Regionali, Acquaroli candidato FdI-An

"Marche hanno bisogno di scossone per uscire da crisi e torpore"

(ANSA) - ANCONA, 16 APR - E' Francesco Acquaroli, 41 anni, sindaco di Potenza Picena ed ex consigliere regionale, il candidato presidente alla Regione Marche di FdI-An. Lo hanno presentato questo pomeriggio in una conferenza stampa la presidente di FdI Giorgia Meloni, il portavoce delle Marche Carlo Ciccioli e i consiglieri uscenti del partito. "Le Marche - ha detto Acquaroli - hanno bisogno di uno scossone, non solo per uscire dalla crisi ma per uscire anche dal torpore che stanno vivendo. Il declino va fermato".

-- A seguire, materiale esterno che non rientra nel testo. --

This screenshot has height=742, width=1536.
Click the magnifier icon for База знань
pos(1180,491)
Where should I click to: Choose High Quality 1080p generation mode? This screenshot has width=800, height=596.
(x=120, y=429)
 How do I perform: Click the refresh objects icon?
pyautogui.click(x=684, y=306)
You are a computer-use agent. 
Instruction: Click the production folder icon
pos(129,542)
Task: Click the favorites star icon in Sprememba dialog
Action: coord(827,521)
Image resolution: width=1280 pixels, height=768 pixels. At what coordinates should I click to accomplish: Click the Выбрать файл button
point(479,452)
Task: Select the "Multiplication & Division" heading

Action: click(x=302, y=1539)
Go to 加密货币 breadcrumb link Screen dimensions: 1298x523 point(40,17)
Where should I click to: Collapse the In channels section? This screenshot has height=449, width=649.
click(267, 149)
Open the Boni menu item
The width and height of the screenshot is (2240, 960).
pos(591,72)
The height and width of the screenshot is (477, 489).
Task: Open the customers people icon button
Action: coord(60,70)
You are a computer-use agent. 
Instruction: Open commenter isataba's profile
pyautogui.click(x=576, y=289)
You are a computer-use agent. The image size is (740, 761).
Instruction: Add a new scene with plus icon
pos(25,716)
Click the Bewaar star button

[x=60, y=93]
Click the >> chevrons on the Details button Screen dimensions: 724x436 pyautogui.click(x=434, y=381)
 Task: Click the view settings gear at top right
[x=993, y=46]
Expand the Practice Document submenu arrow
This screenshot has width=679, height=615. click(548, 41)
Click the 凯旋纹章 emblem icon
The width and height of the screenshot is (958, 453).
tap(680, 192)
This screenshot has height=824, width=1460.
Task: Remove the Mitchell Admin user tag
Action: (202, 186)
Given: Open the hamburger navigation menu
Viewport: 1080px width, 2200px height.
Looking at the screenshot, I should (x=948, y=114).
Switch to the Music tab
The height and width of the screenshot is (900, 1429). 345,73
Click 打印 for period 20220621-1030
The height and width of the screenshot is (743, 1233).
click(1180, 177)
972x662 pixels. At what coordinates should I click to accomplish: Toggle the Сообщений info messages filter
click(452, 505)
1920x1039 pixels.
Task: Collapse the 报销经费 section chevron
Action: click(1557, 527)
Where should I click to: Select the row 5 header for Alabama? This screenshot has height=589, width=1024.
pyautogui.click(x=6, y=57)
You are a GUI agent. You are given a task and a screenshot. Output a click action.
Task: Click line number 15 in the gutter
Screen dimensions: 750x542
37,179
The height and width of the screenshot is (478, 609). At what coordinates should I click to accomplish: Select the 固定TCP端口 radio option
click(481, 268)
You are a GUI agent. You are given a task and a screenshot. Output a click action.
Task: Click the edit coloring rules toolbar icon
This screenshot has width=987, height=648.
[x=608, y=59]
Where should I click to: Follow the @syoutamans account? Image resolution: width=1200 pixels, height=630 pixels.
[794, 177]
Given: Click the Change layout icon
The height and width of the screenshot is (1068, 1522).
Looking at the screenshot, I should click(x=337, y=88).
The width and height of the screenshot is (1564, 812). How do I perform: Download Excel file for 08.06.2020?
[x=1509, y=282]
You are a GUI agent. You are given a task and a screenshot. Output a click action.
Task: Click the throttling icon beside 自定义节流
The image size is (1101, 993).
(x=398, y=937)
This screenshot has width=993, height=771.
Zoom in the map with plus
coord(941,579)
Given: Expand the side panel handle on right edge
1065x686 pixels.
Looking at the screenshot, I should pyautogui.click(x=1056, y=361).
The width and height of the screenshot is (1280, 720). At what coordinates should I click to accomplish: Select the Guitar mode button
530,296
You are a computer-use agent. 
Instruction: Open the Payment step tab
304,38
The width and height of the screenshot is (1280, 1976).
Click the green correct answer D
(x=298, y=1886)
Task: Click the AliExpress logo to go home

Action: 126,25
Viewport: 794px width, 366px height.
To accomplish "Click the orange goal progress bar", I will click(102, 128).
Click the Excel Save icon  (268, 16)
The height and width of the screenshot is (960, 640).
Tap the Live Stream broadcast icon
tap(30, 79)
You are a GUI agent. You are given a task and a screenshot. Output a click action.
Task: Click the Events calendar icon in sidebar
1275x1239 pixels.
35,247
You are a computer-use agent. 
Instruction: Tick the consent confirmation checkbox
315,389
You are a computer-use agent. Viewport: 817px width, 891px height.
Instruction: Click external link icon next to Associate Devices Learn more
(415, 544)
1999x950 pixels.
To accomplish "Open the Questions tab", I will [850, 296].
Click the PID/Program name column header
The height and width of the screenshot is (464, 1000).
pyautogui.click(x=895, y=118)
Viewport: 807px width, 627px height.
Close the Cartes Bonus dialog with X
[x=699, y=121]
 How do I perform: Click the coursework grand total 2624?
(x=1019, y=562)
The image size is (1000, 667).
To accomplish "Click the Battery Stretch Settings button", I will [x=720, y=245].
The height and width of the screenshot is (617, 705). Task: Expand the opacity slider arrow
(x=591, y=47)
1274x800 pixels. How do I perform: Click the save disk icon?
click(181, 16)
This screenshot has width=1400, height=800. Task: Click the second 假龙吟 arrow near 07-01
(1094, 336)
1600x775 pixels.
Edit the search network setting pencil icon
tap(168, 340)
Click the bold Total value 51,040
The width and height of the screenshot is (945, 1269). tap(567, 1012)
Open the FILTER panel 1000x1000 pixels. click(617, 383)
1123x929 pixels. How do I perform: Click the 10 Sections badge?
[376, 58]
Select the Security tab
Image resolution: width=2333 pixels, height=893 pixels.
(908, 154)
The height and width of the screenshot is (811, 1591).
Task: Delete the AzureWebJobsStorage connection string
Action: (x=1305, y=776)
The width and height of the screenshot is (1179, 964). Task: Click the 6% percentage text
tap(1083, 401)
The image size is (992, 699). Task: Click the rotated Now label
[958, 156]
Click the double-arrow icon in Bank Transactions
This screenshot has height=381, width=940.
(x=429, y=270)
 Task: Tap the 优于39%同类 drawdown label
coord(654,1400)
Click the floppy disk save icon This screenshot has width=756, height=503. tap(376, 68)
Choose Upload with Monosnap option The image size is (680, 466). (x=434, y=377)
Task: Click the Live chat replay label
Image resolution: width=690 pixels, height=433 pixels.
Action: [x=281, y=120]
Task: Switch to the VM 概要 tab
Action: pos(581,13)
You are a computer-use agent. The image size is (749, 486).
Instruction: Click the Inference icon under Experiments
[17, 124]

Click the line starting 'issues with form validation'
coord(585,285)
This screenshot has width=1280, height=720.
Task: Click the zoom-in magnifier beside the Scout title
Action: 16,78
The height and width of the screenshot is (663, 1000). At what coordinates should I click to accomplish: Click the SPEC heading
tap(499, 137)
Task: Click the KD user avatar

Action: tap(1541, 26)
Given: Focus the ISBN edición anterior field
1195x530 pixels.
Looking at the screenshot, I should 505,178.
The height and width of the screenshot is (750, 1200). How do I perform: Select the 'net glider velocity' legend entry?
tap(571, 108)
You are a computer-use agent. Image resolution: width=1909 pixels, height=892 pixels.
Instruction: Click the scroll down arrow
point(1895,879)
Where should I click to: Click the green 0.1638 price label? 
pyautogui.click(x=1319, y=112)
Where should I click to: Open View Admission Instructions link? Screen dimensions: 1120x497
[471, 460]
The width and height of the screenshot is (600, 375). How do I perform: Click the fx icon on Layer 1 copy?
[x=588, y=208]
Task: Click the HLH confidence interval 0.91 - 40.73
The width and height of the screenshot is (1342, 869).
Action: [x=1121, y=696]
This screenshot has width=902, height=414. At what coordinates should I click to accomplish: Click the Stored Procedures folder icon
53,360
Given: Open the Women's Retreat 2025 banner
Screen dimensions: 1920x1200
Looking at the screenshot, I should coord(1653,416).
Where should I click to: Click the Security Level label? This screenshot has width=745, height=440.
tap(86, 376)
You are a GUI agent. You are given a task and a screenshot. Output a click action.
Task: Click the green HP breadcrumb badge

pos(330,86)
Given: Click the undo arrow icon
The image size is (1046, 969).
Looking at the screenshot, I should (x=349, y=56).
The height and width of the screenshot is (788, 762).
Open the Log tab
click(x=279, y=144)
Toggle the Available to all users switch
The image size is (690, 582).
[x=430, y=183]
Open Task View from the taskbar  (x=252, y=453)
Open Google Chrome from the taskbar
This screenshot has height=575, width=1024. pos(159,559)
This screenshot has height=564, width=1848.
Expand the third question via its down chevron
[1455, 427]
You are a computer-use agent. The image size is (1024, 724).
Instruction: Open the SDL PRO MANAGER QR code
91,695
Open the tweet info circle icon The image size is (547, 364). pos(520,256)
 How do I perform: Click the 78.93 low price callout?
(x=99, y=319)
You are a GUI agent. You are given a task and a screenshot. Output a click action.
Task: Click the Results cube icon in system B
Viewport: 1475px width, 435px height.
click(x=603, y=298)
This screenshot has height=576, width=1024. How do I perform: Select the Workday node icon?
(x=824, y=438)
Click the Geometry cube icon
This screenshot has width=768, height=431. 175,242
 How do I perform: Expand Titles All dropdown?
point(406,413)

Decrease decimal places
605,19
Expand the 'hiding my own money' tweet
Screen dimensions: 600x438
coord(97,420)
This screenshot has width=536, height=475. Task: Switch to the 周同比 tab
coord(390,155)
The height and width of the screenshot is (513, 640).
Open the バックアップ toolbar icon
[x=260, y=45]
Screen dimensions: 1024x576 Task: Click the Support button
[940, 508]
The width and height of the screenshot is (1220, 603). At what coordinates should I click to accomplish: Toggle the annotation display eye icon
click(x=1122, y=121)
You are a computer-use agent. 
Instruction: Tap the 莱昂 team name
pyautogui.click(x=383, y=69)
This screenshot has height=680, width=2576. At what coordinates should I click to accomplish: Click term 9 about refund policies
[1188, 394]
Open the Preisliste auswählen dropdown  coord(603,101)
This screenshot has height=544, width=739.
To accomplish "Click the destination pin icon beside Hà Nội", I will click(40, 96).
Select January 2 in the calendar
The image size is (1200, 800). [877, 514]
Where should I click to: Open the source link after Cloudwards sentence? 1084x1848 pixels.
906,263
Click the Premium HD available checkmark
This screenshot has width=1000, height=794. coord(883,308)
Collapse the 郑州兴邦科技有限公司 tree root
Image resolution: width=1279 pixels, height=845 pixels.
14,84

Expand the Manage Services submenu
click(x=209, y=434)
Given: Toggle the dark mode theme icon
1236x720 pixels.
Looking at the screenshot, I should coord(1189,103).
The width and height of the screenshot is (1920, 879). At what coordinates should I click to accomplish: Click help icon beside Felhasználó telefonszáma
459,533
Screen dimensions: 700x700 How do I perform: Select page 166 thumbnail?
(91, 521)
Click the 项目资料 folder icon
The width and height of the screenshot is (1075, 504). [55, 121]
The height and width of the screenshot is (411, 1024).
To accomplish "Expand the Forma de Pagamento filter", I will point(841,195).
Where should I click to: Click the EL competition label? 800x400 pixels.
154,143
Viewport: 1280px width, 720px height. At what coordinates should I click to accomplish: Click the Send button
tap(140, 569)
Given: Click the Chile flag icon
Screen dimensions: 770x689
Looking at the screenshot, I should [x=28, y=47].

   "Nelle Marche si stanno scontrando due candidati di sinistra: uno che piace a Renzi e un altro che ha litigato con Renzi. Curiosamente, quello che ha litigato con Renzi è sostenuto anche da pezzi di centro destra, in questo machiavellico mobilitarsi della politica che però a noi non convince e non convincerà mai", ha detto la presidente di Fratelli d'Italia Giorgia Meloni a proposito della situazione che si è delineata nelle Marche, dove il presidente uscente Gian Mario Spacca si è ricandidato con la sua associazione Marche 2020, Area Popolare e Fi, con cui dovrebbe essere siglato l'accordo nelle prossime ore. "Avevamo anche dialogato con Marche 2020 - ha aggiunto Meloni - e chiesto a Spacca un segnale serio di discontinuità, di rottura rispetto a tutto quello che aveva rappresentato da presidente della Regione con il sostegno del Pd. Non c'è stato alcun segnale e per noi è insostenibile la possibilità di andare con Spacca. Francamente non comprendiamo neanche la posizione di Fi, perché se è vero come è vero che vogliamo essere alternativi alla sinistra è vero poi che questo va dimostrato in tutte le occasioni nelle quali si può costruire quell'alternativa".
   "Questa - ha detto poi - è una regione simbolo dell'economia reale, di tutto quello che Renzi sta massacrando per fare gli interessi della grande finanza, una regione simbolo delle eccellenze del prodotto italiano, vittima delle volte di concorrenza sleale. Ecco, noi vorremmo occuparci di questi temi. La tutela della piccola e media impresa, la lotta alla vessazione che lo stato italiano fa nei confronti delle famiglie e degli imprenditori, che è diventata intollerabile e che va combattuta,
la difesa del made in Italy dalla concorrenza sleale. Penso - ha aggiunto - al tema di uno Stato che fa lotta all'evasione fiscale nei confronti dei cittadini italiani e che fa finta di non vedere le imprese cinesi che aprono e chiudono senza dare un euro allo Stato, con degli amministratori delegati impossibili da trovare. Tutti i temi che ci interessano sono i temi che interessano ai cittadini, per rilanciare una regione che è motore della nostra economia e che in questi anni è stata abbandonata".